La voce narrante, già in modo implicito, tranquillizza. Fa capire che tutto ciò a cui si assiste per i successivi 94 minuti almeno lui, Chernov, è riuscito ad attraversarlo incolume, o quasi. Lo racconta infatti in un tempo successivo, commentando le immagini e ricordando le emozioni provate sul momento. Lo fa quindi con una cronaca che somiglia quasi a un diario, giorno per giorno, con la consapevolezza di quanto ogni momento sia prezioso.
20 Days in Mariupol, dal Pulitzer agli Oscar
Le immagini che seguono sono familiari, fin troppo.

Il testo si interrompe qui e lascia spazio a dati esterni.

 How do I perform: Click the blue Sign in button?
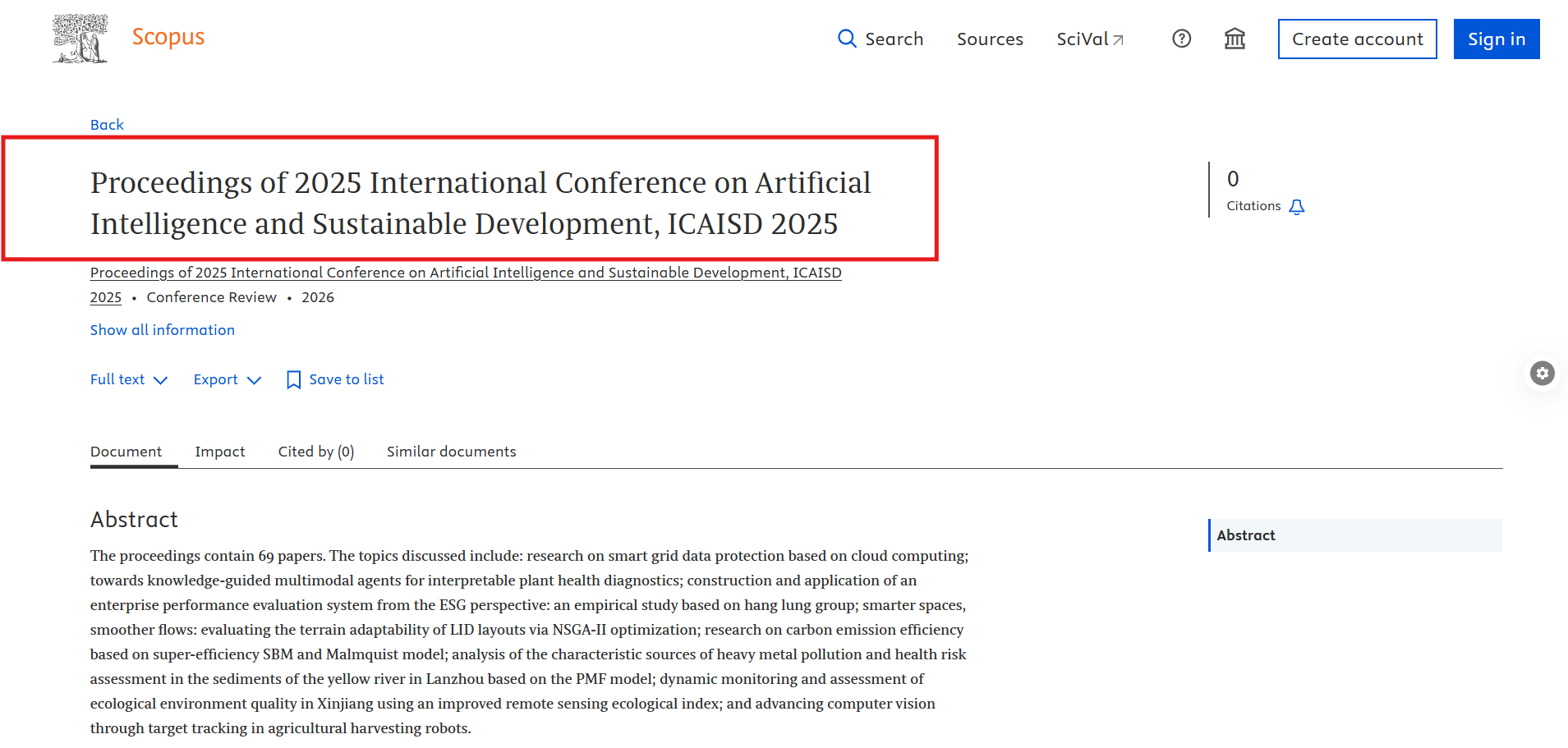(x=1496, y=39)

Ci si accorge presto che sono le stesse già viste in tutti i notiziari il 24 febbraio 2022 e nei giorni seguenti: i bambini e le donne che si rifugiano nelle cantine, i raid aerei, il bombardamento dell’ospedale pediatrico e la donna incinta trascinata via. Chernov e la sua troupe di giornalisti e fotografi ucraini per Associated Press (AP) sono rimasti ben presto, dopo soli sette giorni, gli unici giornalisti con contatti internazionali a Mariupol.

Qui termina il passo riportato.